Ich zuckte mit den Schultern. »Ich ernähre mich sehr ausgewogen von Brot, Wild und Whisky. Und Met vertrage ich offenbar auch. Ich hatte bereits drei Krüge von dem Zeug, und bisher ist noch nichts angeschwollen.«

Er schüttelte skeptisch den Kopf. »Das klingt unglaublich mühsam.«

»Ungefähr so mühsam wie deine Frisur für denjenigen, der dir die Haare schneidet.«

»Was stimmt denn nicht mit meinen Haaren?«

Ich lächelte. »Gar nichts. Ich habe nur noch nie einen Mann mit Händen wie deinen getroffen, der so piekfein aussah. Du musst doch mindestens einmal in der Woche zum Friseur gehen, damit der Undercut so perfekt bleibt.«

»Piekfein«, schnaubte er verächtlich. »Du stolzierst in deinem Livetan-Seidenfummel und deinen Romani-Hacken hier rein und besitzt die Stirn, mich als piekfein zu bezeichnen.« Als ich endlich aufhörte zu kichern, fragte er: »Und was meinst du bitte mit ›Hände wie meine‹?«

Ich spürte, wie meine Wangen zu glühen begannen. »Gar nichts.«

»Milla«, hauchte er mir zu, »du wirst schon bald für immer aus meinem Leben verschwinden. Du kannst mir alles sagen, weil es keine Rolle mehr spielen wird, sobald die Sonne in ein paar Stunden aufgeht.«

In ein paar Stunden? Heilige, ich müsste schon längst wieder zu Hause sein. Aber er hatte recht: Nach heute Nacht würde ich ihn nie wiedersehen. Und selbst wenn wir uns wie durch ein Wunder noch einmal begegnen würden, könnte ich niemals seine Milla sein. Am Morgen wären wir beide nur noch eine Erinnerung füreinander. Ich umschloss seine behandschuhte Hand mit meinen eigenen und verflocht unsere Finger miteinander.
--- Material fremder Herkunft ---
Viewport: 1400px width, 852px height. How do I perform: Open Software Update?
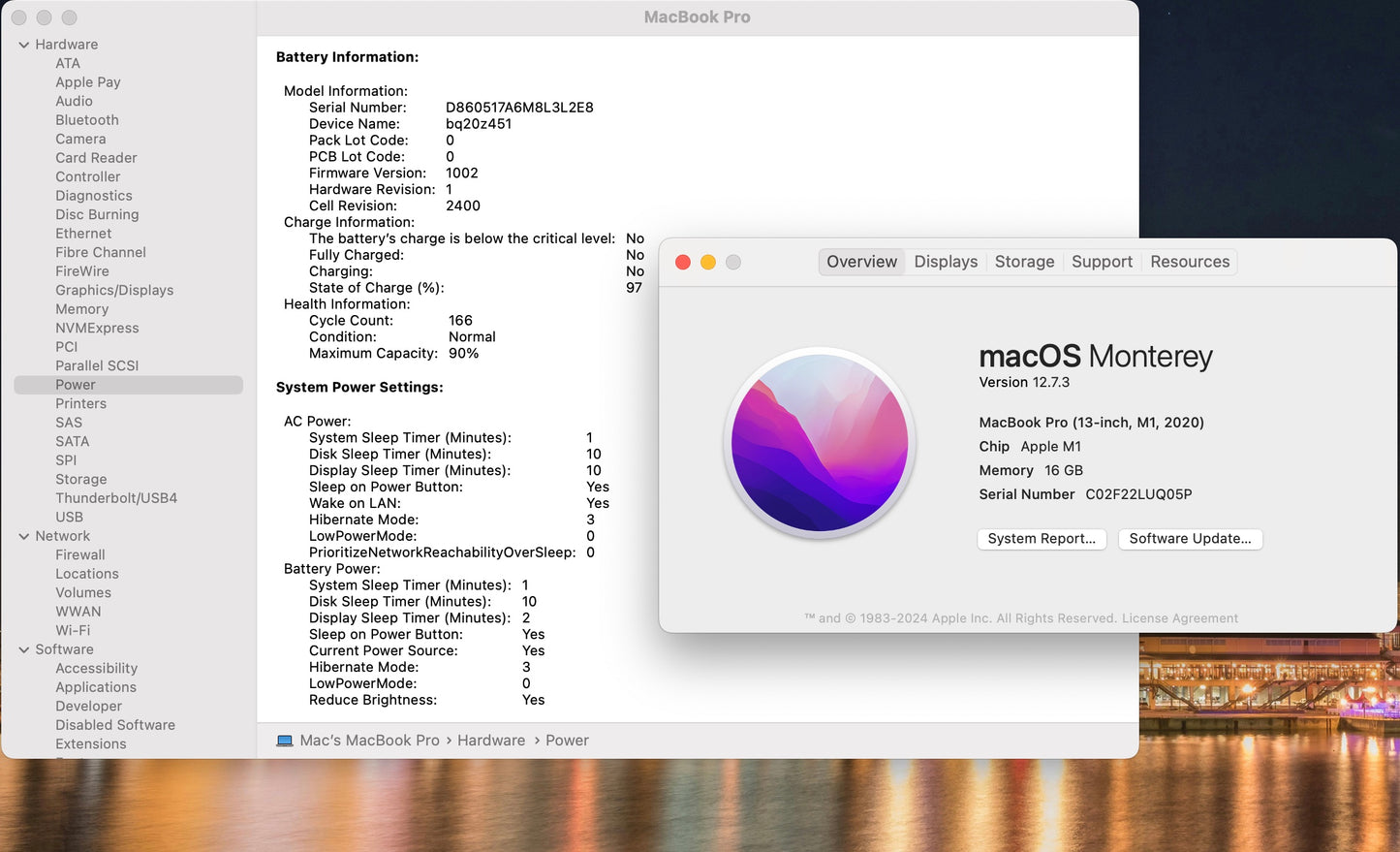coord(1190,539)
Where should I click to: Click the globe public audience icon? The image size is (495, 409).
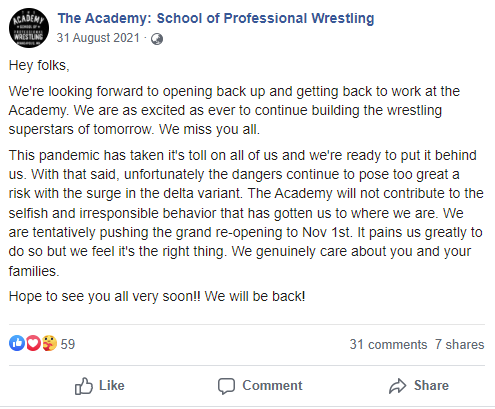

»Ich werde nicht so tun, als hätte ich eine Menge Erfahrung damit, von einem Mann berührt zu werden«, begann ich, »aber in deinen Händen liegt eine Kraft, die selbst in ihrer sanftesten Form etwas Besitzergreifendes an sich hat. So als wüsstest du genau, was du wolltest – und hättest keine Angst, es dir zu nehmen. So etwas habe ich noch nie zuvor in einer einzigen Berührung gespürt.«

»Kraft?«, fragte er.

Ich schüttelte den Kopf. »Begierde.«

Seine Augen loderten, und sein Blick glitt zu meinen Lippen. »Dom?«

»Ja, Sir?«

»Verschwinde.«

Dom verzog sich anstandslos, ohne zumindest das Glas aufzuräumen, das er gerade abgetrocknet hatte.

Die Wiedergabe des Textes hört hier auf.